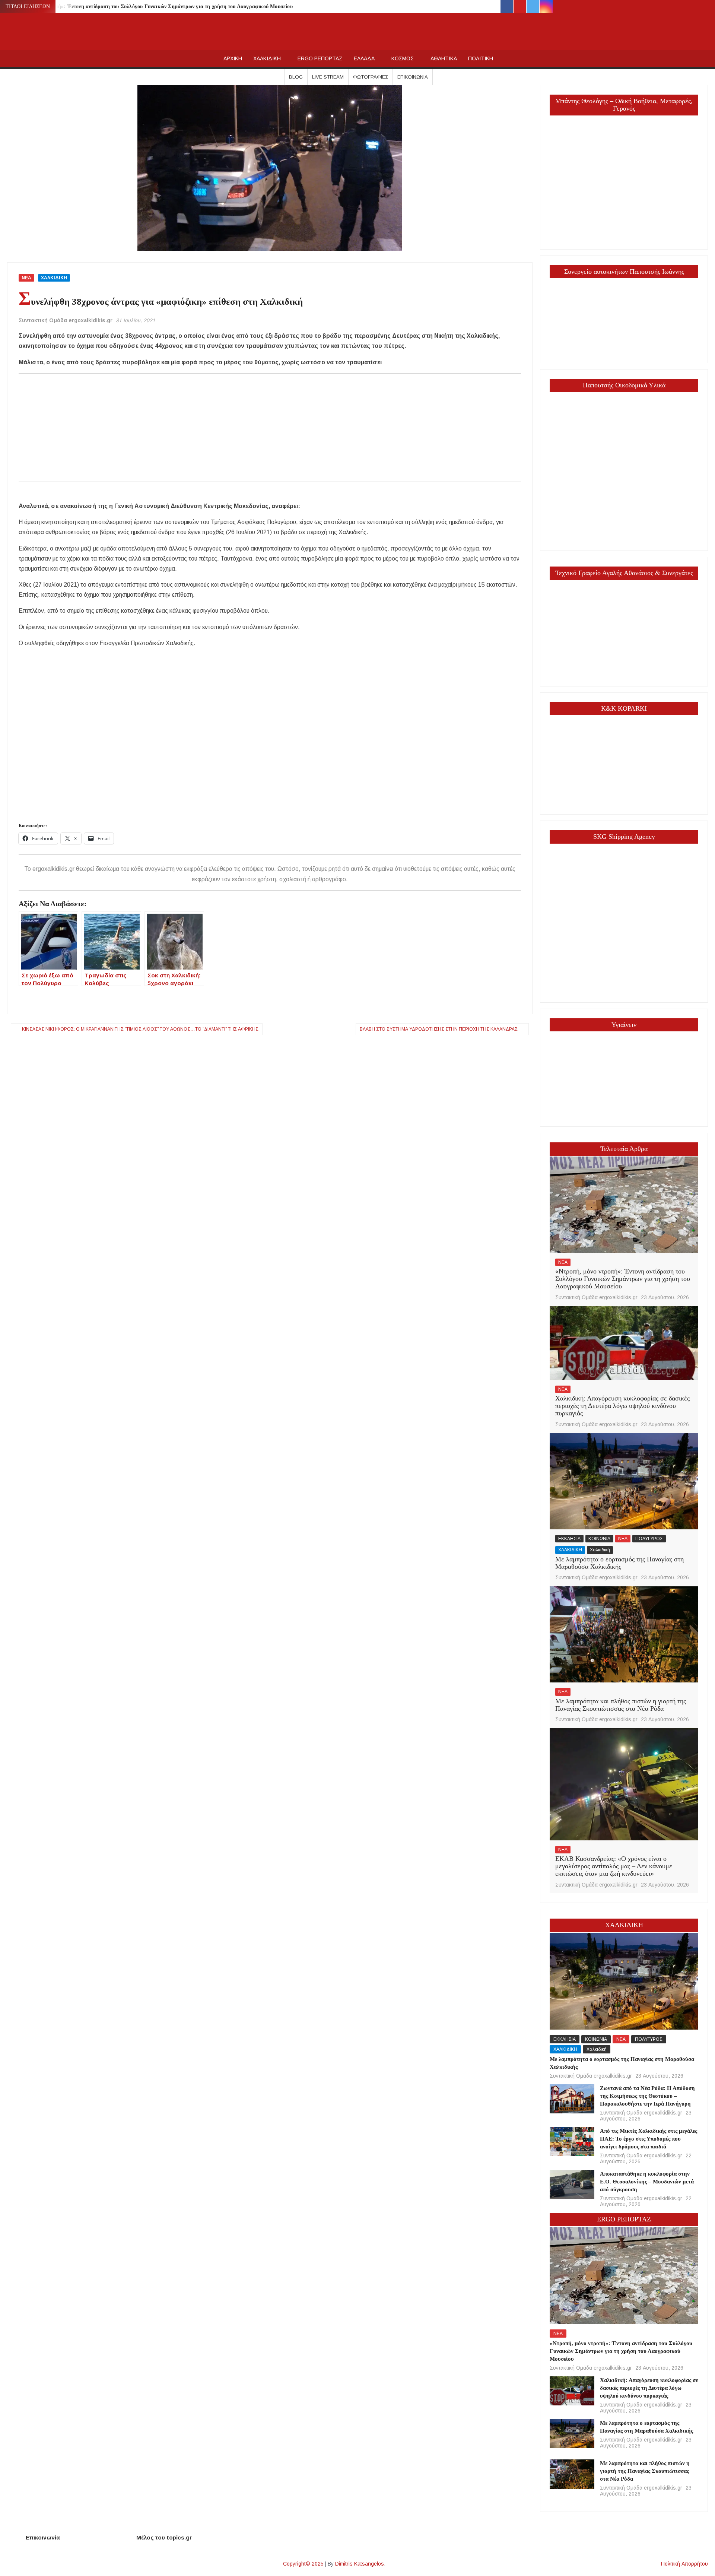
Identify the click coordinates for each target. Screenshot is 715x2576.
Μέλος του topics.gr (164, 2537)
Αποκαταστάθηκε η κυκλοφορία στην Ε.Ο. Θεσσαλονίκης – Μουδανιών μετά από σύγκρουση (647, 2181)
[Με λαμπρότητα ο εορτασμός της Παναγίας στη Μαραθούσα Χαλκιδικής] (624, 1481)
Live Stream (328, 77)
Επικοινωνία (412, 77)
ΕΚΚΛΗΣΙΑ (569, 1538)
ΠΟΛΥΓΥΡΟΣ (649, 1538)
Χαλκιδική (600, 1549)
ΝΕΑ (26, 277)
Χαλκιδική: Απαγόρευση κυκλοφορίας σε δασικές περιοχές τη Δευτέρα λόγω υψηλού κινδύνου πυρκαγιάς (622, 1406)
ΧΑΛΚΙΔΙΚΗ (267, 58)
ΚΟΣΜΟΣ (402, 58)
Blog (296, 77)
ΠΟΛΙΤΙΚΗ (480, 58)
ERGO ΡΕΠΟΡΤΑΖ (320, 58)
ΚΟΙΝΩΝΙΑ (599, 1538)
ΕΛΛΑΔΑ (364, 58)
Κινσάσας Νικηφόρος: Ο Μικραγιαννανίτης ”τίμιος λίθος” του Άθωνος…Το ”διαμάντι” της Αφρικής (140, 1029)
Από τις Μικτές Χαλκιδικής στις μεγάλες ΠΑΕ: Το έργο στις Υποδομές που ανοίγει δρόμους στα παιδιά (648, 2139)
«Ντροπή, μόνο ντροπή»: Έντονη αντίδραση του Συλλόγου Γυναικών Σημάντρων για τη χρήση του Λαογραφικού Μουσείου (151, 6)
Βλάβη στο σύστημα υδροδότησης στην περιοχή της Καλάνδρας (439, 1029)
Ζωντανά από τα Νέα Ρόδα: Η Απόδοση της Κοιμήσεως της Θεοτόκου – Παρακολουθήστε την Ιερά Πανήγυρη (647, 2096)
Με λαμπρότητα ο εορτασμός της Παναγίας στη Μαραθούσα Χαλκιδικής (619, 1562)
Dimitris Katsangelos (359, 2564)
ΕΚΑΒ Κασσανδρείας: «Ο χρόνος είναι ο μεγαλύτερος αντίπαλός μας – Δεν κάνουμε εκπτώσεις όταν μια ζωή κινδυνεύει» (613, 1866)
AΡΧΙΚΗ (232, 58)
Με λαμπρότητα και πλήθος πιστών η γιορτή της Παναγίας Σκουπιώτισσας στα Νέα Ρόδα (620, 1704)
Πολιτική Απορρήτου (684, 2564)
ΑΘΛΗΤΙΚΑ (443, 58)
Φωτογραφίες (370, 77)
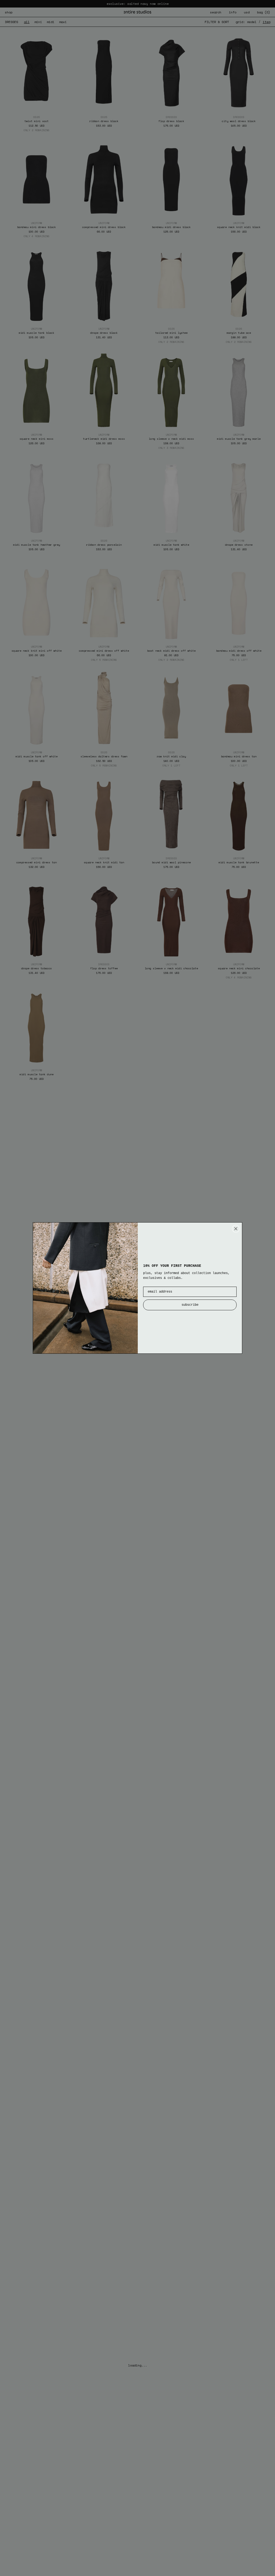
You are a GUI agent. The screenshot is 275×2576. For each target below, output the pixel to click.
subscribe (190, 1305)
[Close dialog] (236, 1228)
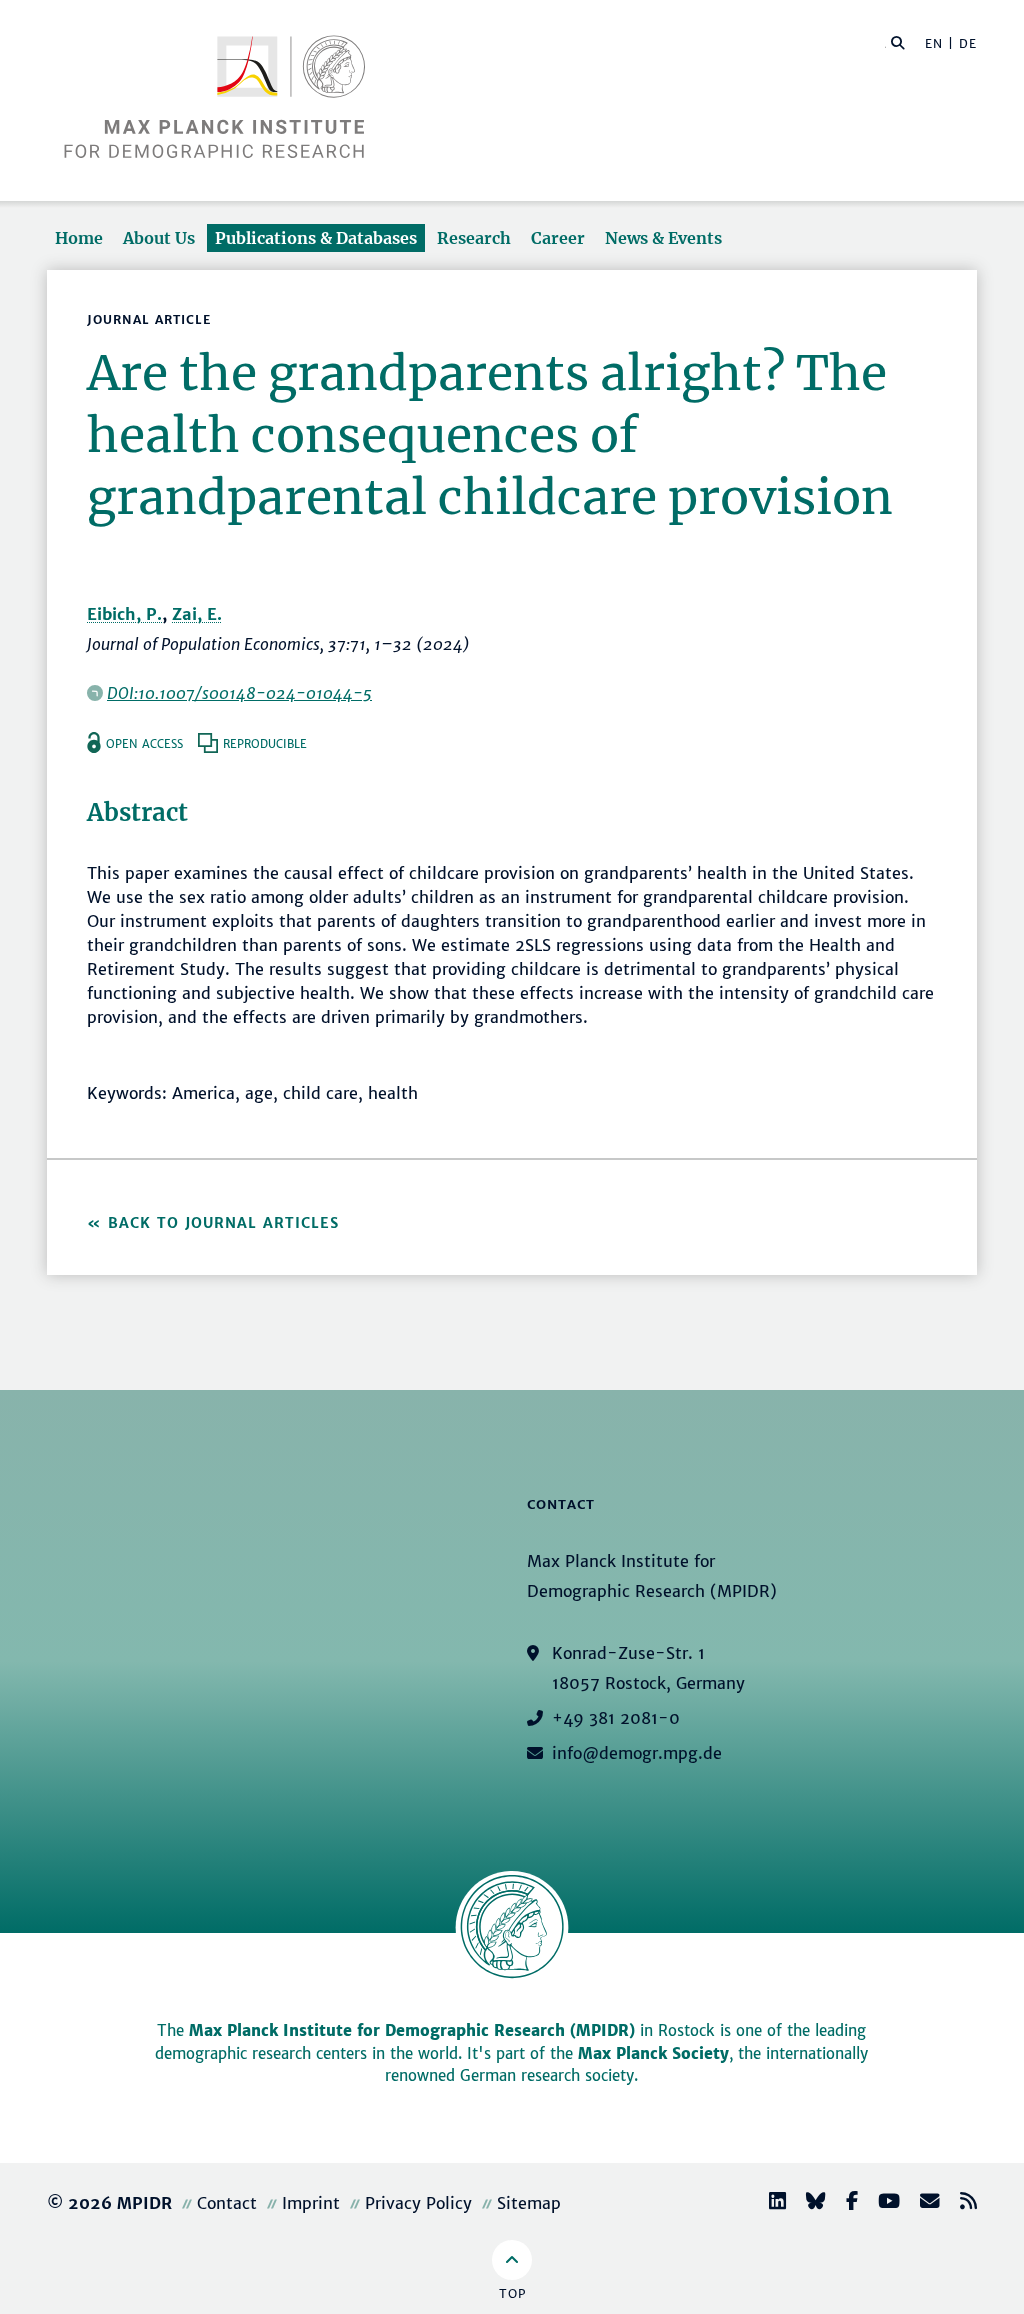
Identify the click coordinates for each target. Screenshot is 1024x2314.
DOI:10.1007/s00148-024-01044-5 (239, 693)
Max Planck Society (653, 2053)
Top (512, 2293)
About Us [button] (159, 238)
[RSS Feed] (960, 2203)
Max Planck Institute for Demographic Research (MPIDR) (412, 2030)
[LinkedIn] (769, 2203)
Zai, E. (197, 614)
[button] (898, 42)
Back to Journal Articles (223, 1223)
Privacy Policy (418, 2203)
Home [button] (79, 238)
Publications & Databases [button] (316, 238)
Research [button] (474, 238)
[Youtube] (881, 2203)
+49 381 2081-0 (616, 1718)
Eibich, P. (124, 614)
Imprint (311, 2203)
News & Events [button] (663, 238)
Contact (227, 2203)
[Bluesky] (808, 2203)
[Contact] (922, 2203)
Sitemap (529, 2203)
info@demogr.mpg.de (637, 1753)
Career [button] (558, 238)
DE (968, 43)
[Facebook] (844, 2203)
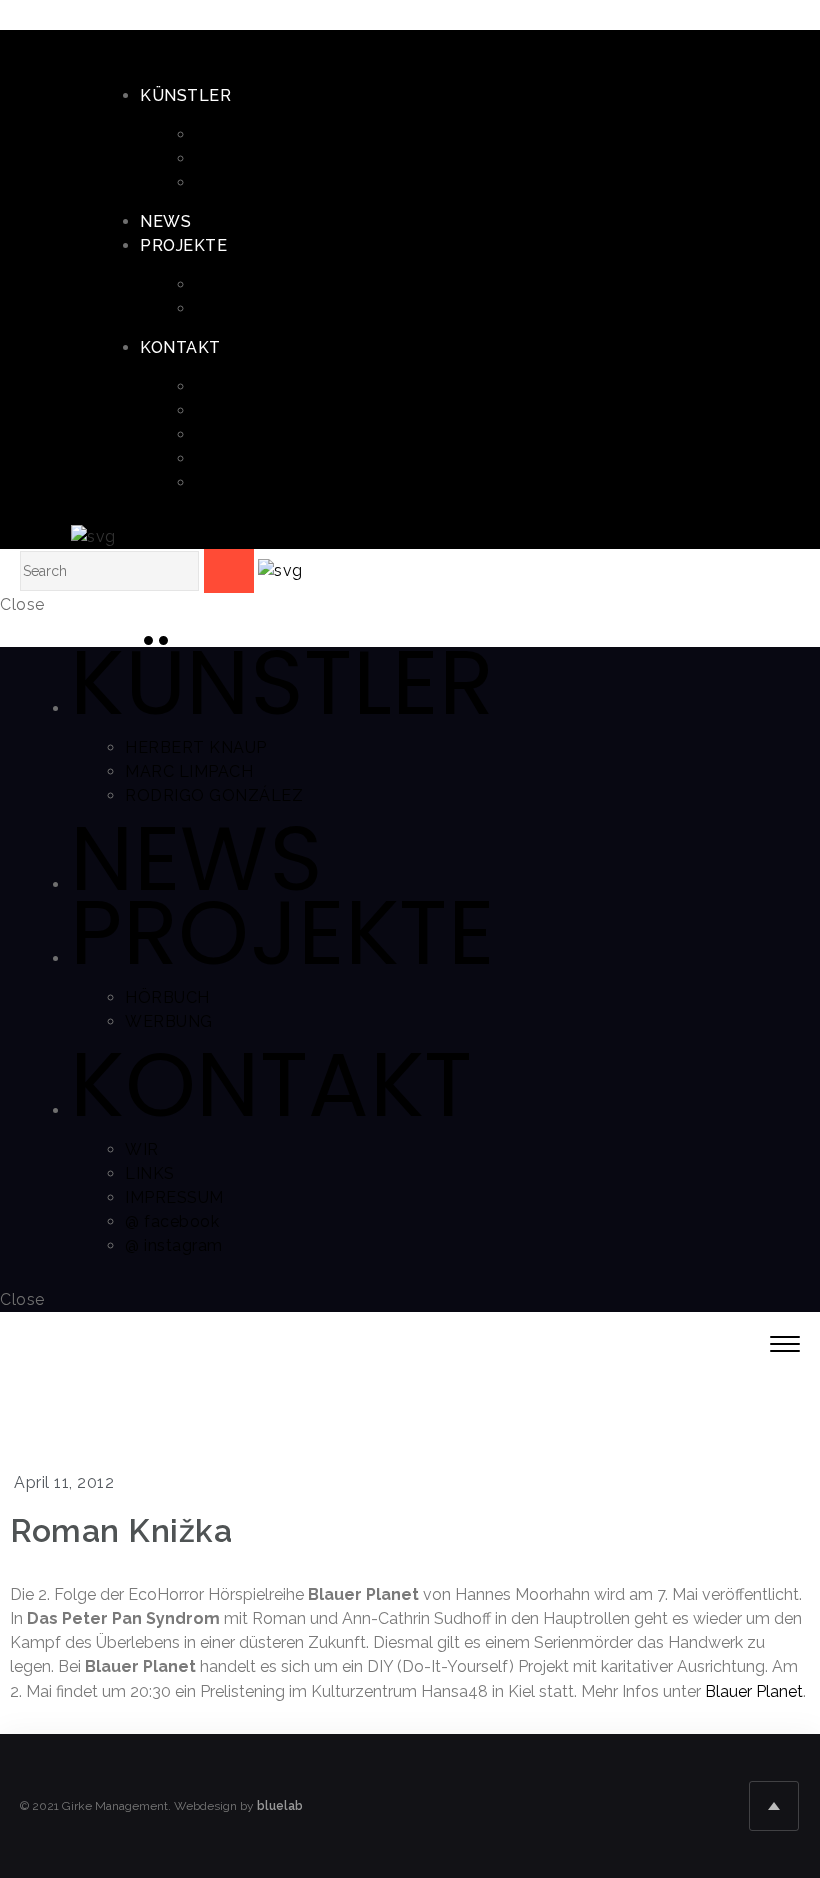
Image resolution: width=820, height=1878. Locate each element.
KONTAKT (180, 347)
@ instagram (244, 482)
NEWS (165, 221)
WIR (212, 386)
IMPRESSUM (244, 434)
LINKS (220, 410)
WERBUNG (239, 308)
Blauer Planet (754, 1691)
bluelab (280, 1806)
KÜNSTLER (185, 95)
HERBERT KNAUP (266, 134)
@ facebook (242, 458)
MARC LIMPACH (259, 158)
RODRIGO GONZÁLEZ (284, 182)
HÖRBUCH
..............................
> [YOUR INSTRUCTIONS] From the entries above, return exactly the line containing "Χαλκιδική (600, 1549)", the line containing "AΡΧΙΚΗ (232, 58)", and all lines between, and nothing else.

> [ANSWER TO THIS EXERCISE]
Χαλκιδική (600, 1549)
ΝΕΑ (26, 277)
Χαλκιδική: Απαγόρευση κυκλοφορίας σε δασικές περιοχές τη Δευτέρα λόγω υψηλού κινδύνου πυρκαγιάς (622, 1406)
ΧΑΛΚΙΔΙΚΗ (267, 58)
ΚΟΣΜΟΣ (402, 58)
Blog (296, 77)
ΠΟΛΙΤΙΚΗ (480, 58)
ERGO ΡΕΠΟΡΤΑΖ (320, 58)
ΚΟΙΝΩΝΙΑ (599, 1538)
ΕΛΛΑΔΑ (364, 58)
Κινσάσας Νικηφόρος: Ο Μικραγιαννανίτης ”τίμιος λίθος” του Άθωνος…Το ”διαμάντι” της Αφρικής (140, 1029)
Από τις Μικτές Χαλκιδικής στις μεγάλες ΠΑΕ: Το έργο στις Υποδομές που ανοίγει δρόμους στα παιδιά (648, 2139)
«Ντροπή, μόνο ντροπή»: Έντονη αντίδραση του Συλλόγου Γυναικών Σημάντρων για τη χρήση του Λαογραφικού Μουσείου (151, 6)
Βλάβη στο σύστημα υδροδότησης στην περιοχή της Καλάνδρας (439, 1029)
Ζωντανά από τα Νέα Ρόδα: Η Απόδοση της Κοιμήσεως της Θεοτόκου – Παρακολουθήστε την Ιερά Πανήγυρη (647, 2096)
Με λαμπρότητα ο εορτασμός της Παναγίας στη Μαραθούσα Χαλκιδικής (619, 1562)
Dimitris Katsangelos (359, 2564)
ΕΚΑΒ Κασσανδρείας: «Ο χρόνος είναι ο μεγαλύτερος αντίπαλός μας – Δεν κάνουμε εκπτώσεις όταν μια ζωή κινδυνεύει» (613, 1866)
AΡΧΙΚΗ (232, 58)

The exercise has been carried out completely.